_EXERCISE OBJECTIVE:_ Please copy out word for word the part of the records that opens with the line containing "Describe the element at coordinates (591, 661)" and closes with the line containing "coordinates (801, 111).", including both of those lines. Leave the pictures out of your copy.

_INPUT FOR THIS TASK:_
============
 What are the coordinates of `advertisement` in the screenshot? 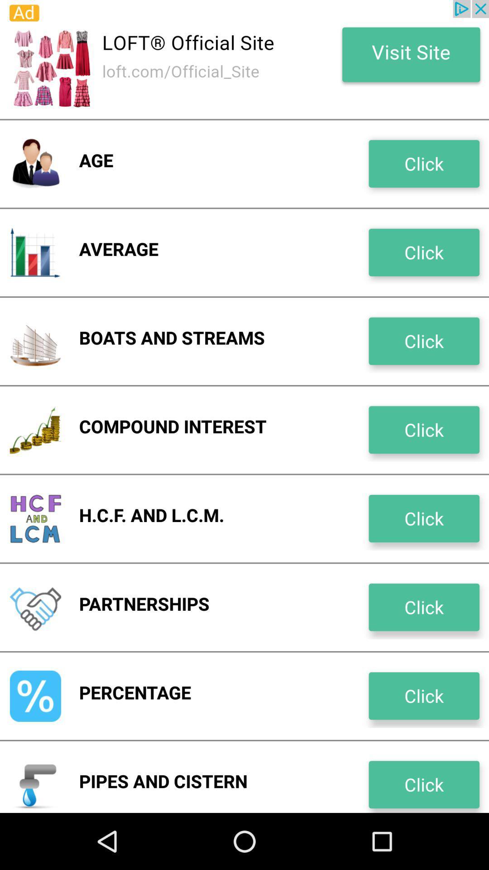 It's located at (245, 59).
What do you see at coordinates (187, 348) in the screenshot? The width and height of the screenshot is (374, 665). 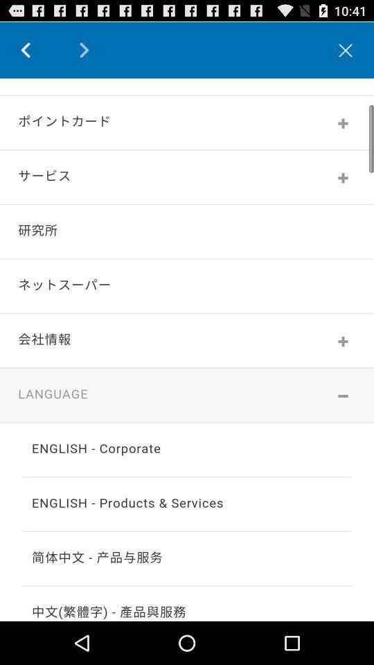 I see `screen page` at bounding box center [187, 348].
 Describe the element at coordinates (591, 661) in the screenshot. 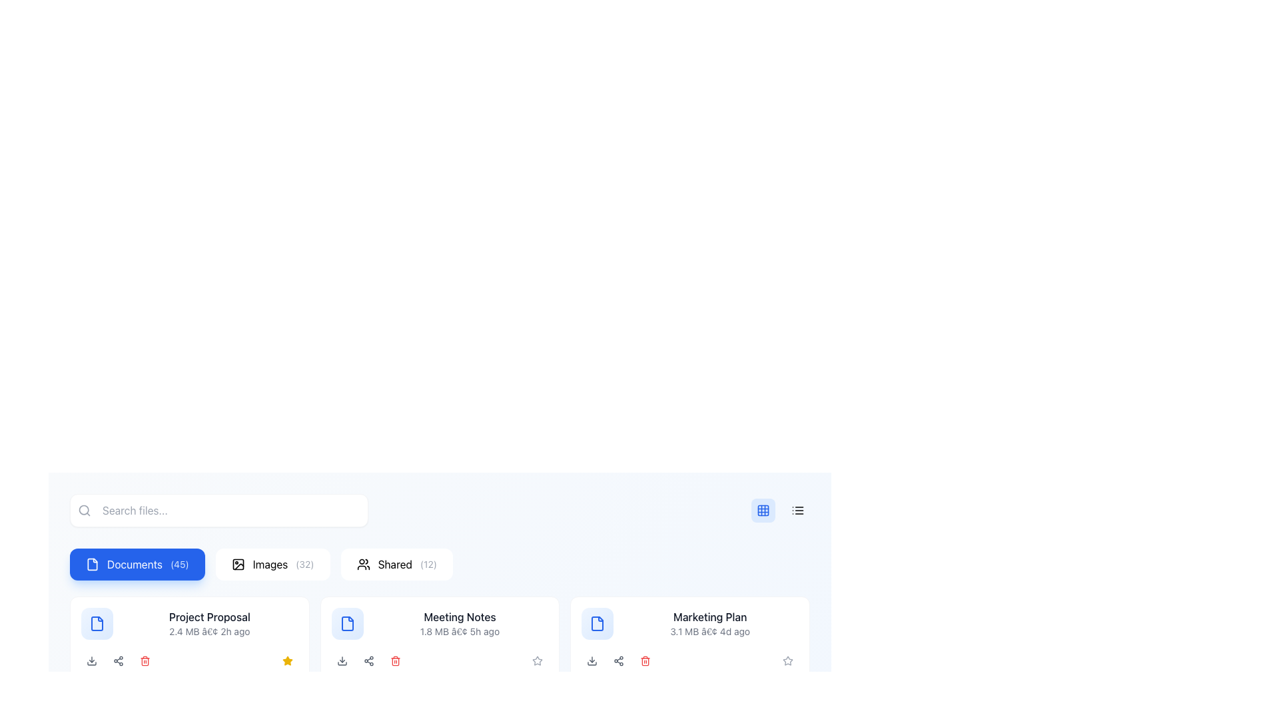

I see `the download icon button located in the bottom action section of the 'Marketing Plan' document card to initiate the download` at that location.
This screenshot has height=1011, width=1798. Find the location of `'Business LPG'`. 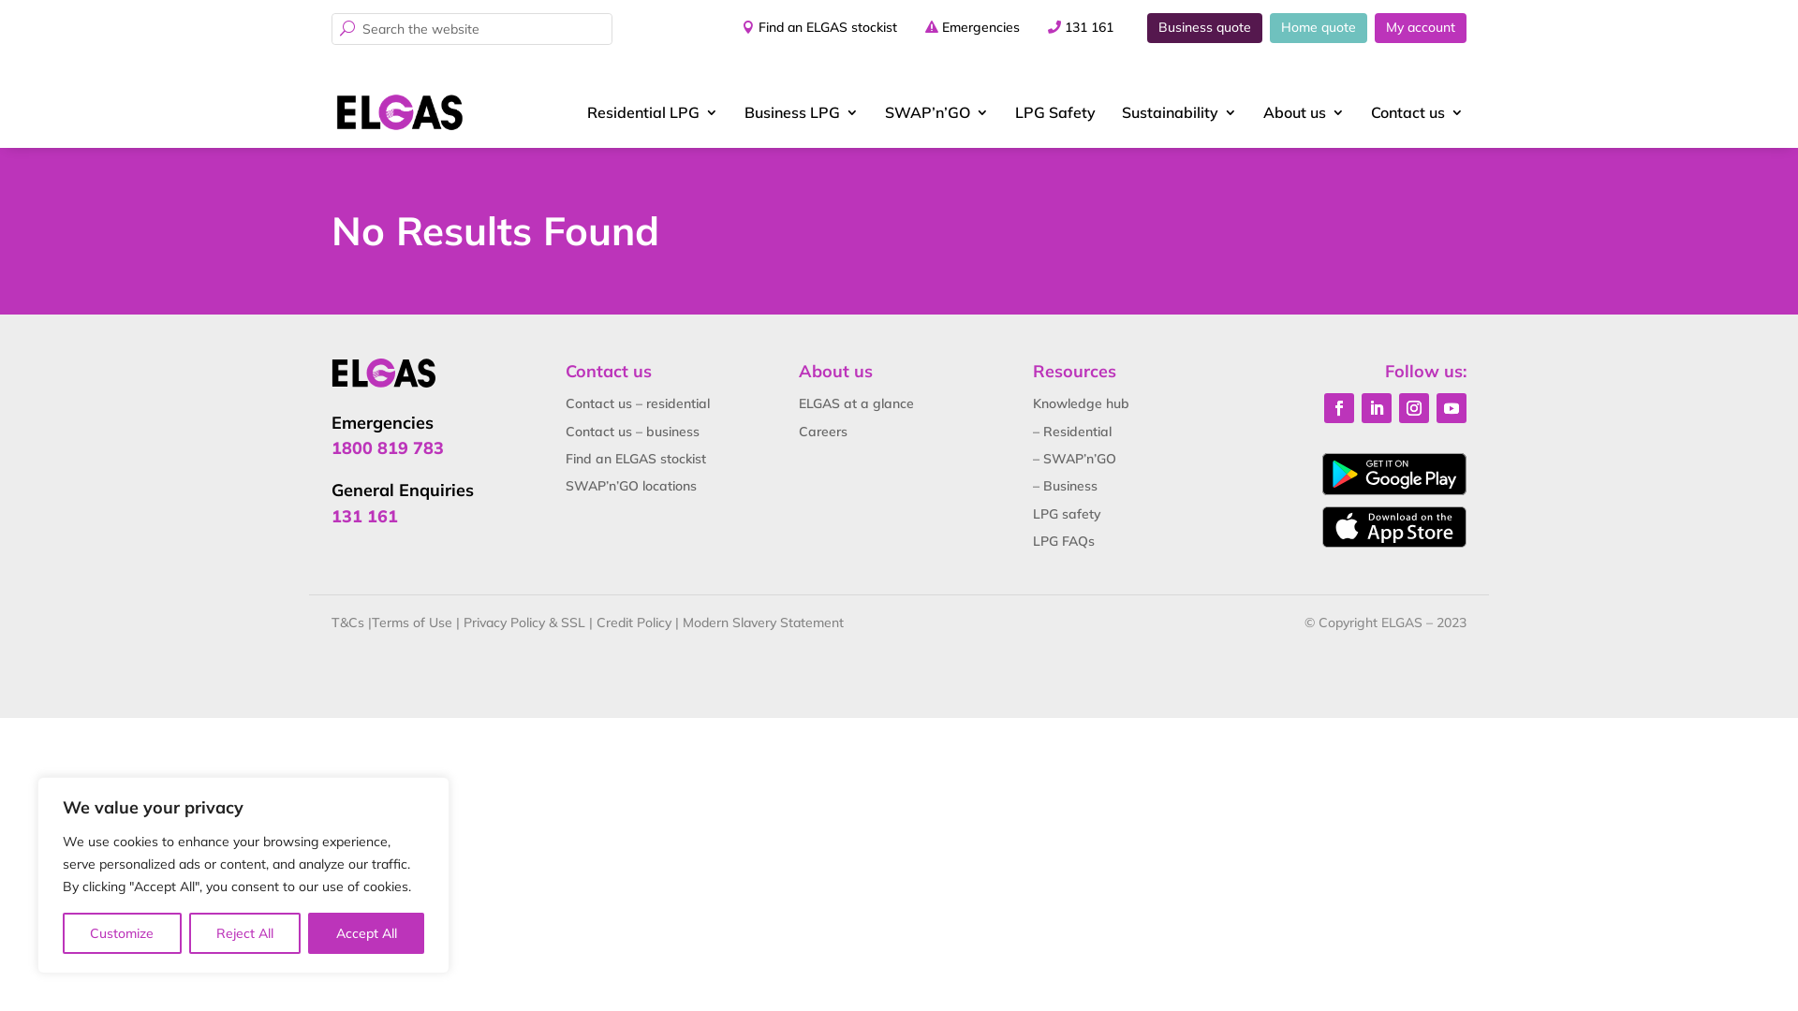

'Business LPG' is located at coordinates (801, 111).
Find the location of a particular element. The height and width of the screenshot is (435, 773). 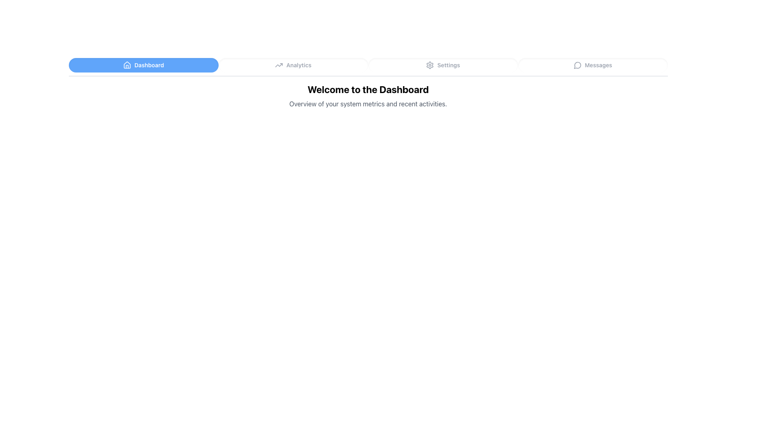

the 'Dashboard' button, which is a blue button with white text and a house icon, located at the top-left of the interface is located at coordinates (143, 65).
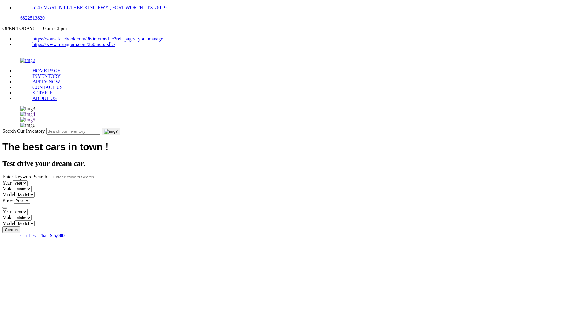 The width and height of the screenshot is (588, 331). Describe the element at coordinates (27, 60) in the screenshot. I see `'Home'` at that location.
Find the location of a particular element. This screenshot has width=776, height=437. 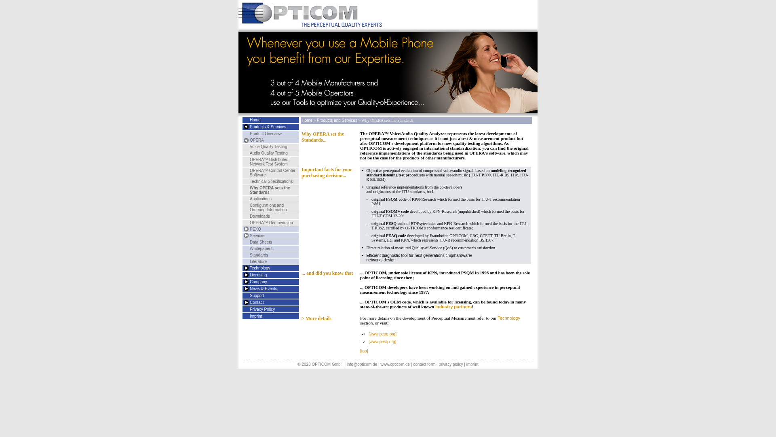

' ' is located at coordinates (245, 127).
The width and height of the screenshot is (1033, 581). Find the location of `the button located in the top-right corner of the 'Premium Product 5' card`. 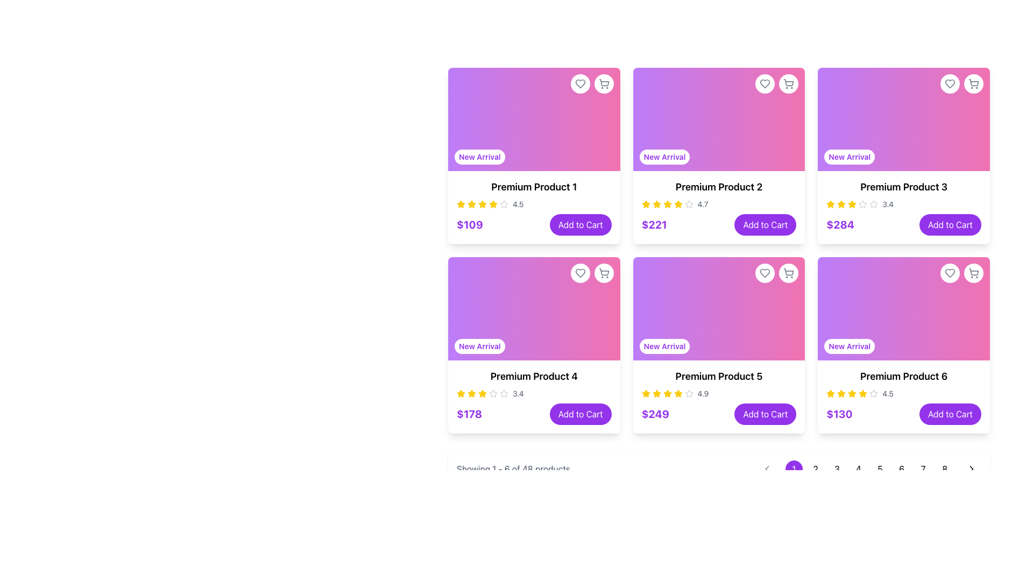

the button located in the top-right corner of the 'Premium Product 5' card is located at coordinates (789, 273).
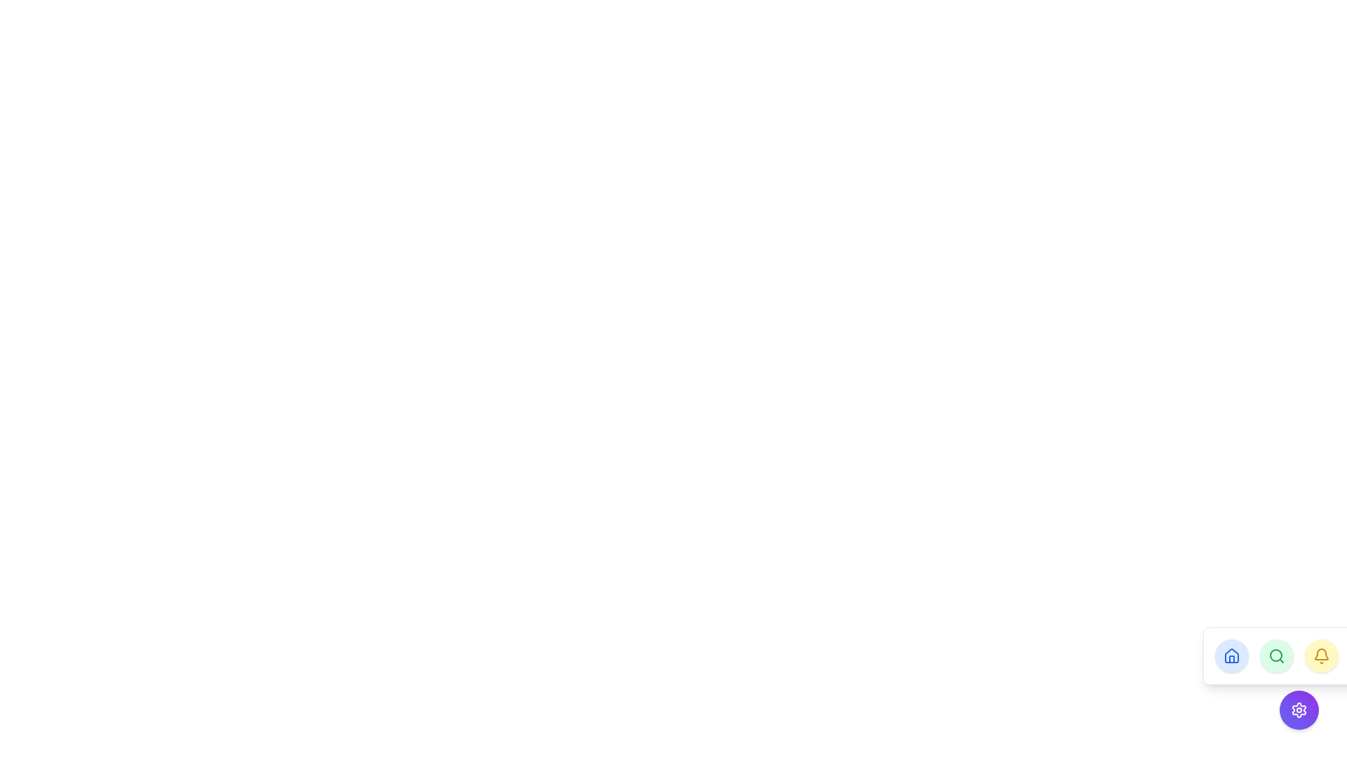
============
_THE REPLY:_
 Describe the element at coordinates (591, 661) in the screenshot. 

I see `the download icon button located in the bottom action section of the 'Marketing Plan' document card to initiate the download` at that location.
This screenshot has height=1011, width=1798. Find the location of `'Business LPG'`. 

'Business LPG' is located at coordinates (801, 111).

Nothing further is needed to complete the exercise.